After returning from abroad, Dr. Tomar established India's first pediatric gastroenterology institute at SMS Medical College in Jaipur to address common childhood diseases such as diarrhea and malnutrition, which were the leading causes of death at the time. This institute was fully funded through public donations and has played a crucial role in addressing these diseases and improving children's health in India.
Dr. B S Tomar is a highly skilled and accomplished medical professional with a wealth of experience in the field of paediatric nutrition as well. He obtained his MD and MBBS degrees from Gajra Raja Medical College and later pursued further studies at Harvard University and Oxford University before specializing in paediatric liver disease at Kings College in London.
Despite the challenges and obstacles faced in finding a cure, Dr. Tomar remained committed to finding a way to combat this deadly virus. Through his hard work and doing lots of research, he found a treatment that ultimately saved countless lives and made a significant impact on the healthcare industry. Today, thanks to the efforts of Dr. Tomar and others, Indian Childhood Cirrhosis is no longer the major threat it once was, and families can receive the care and support they need to navigate and get over this difficult experience.
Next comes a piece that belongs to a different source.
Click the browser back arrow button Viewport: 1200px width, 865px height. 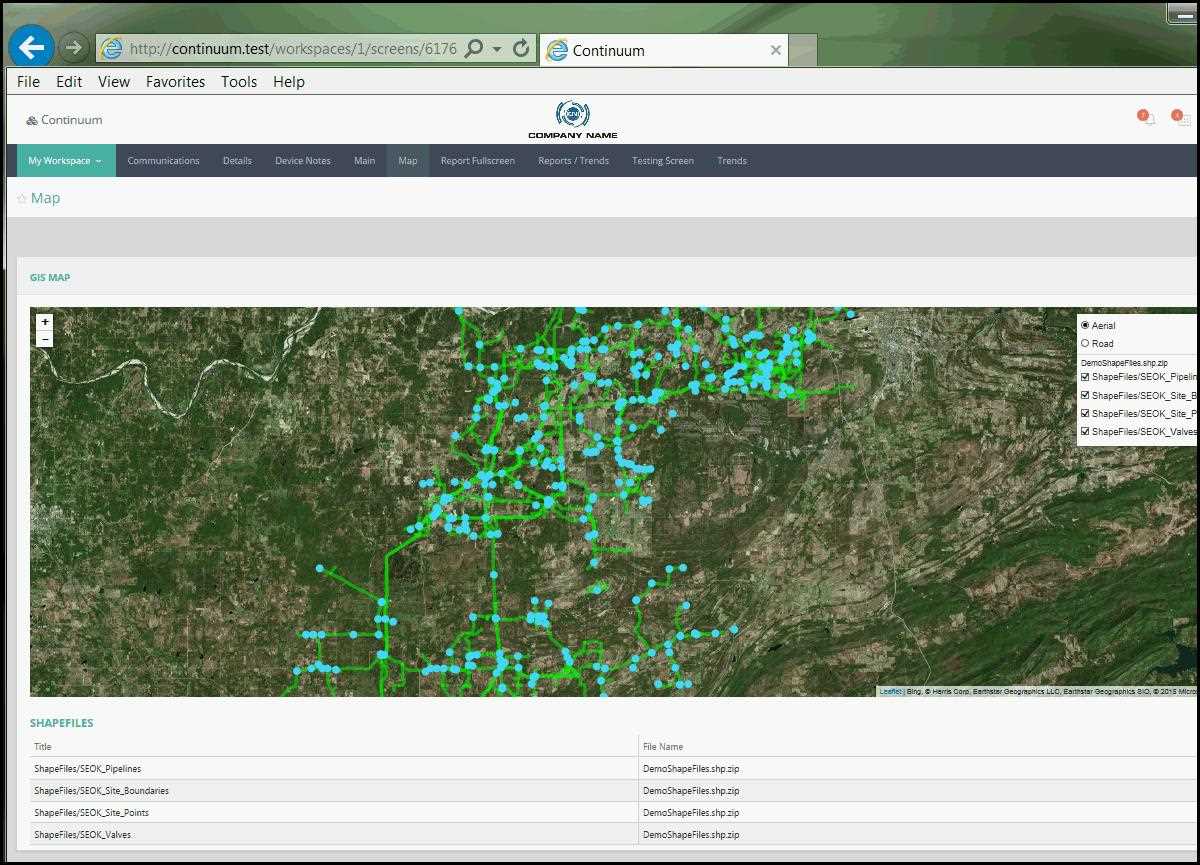[31, 47]
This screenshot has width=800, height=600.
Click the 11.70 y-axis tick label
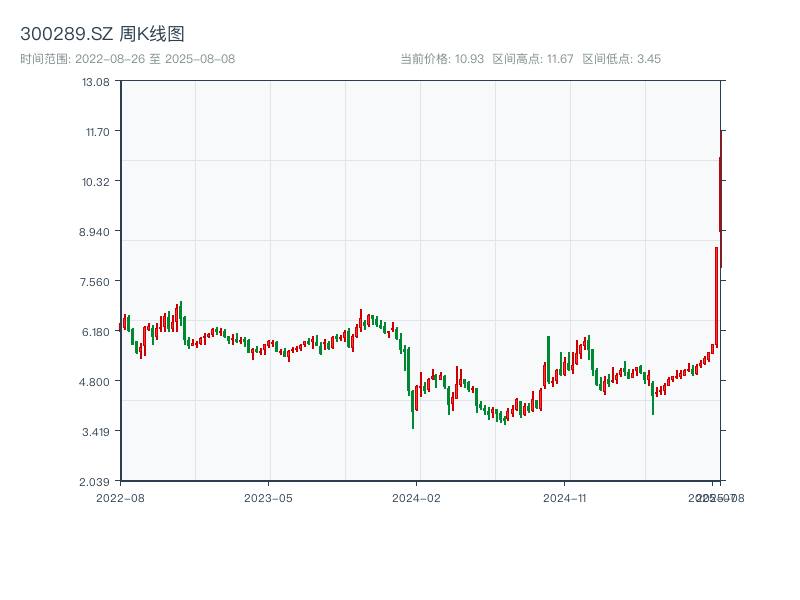tap(96, 132)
In addition to his work in the medical field, Dr. Tomar is also highly involved in the education sector. He currently serves as the Chairman of the Niflux group of enterprises, the Chairman of NIMS Hospital, and the Chancellor of NIMS University, all of which are dedicated to providing quality healthcare and education to the public.
Also, during the Covid-19 havoc Dr. B.S. Tomar with his understanding of the severity of the virus and what impact it had on people, he converted the NIMS Hospital into a quarantine centre. Leading to this, people who were infected with the virus had a place to get their treatments and nourishment done. During this time, he did research on ashwagandha commonly known as Indian Winter cherry or Indian Ginseng, ginger, black pepper, basil leaves, and honey. Prof. (Dr.) Balvir S. Tomar found out that these herbs are able to increase the immunity of patients and realized that where the patients were getting corona-negative in 10 to 12 days, now they were recovering in 5-7 days with improved immunity.
Dr. Tomar is a firm believer in the importance of helping others and has always encouraged others to be kind and compassionate toward those in need. He attributes his success to his values and principles and is committed to using his medical expertise to benefit society.
He has also decided to use his skills and resources to address social issues and create positive change in India. He has chosen to become a social entrepreneur, which means he is using his clinical acumen and enthusiasm to tackle problems related to health and make India a healthier place. One of Dr. Tomar's main goals as a social entrepreneur is to serve the masses of India, particularly those who are most marginalized and disadvantaged. This involves working with communities to provide access to education, healthcare, and other basic necessities.
Born on 28 August, 1950 in a poor, yet noble family in Varanasi, Dr. Tomar always had ambitions to serve society in different ways. He is an exceptional individual who has dedicated his life to positively impacting the world. His legacy in the world will be felt for centuries to come as a result of his work as a social entrepreneur and philanthropist, which has enhanced the quality of life for countless people and still does.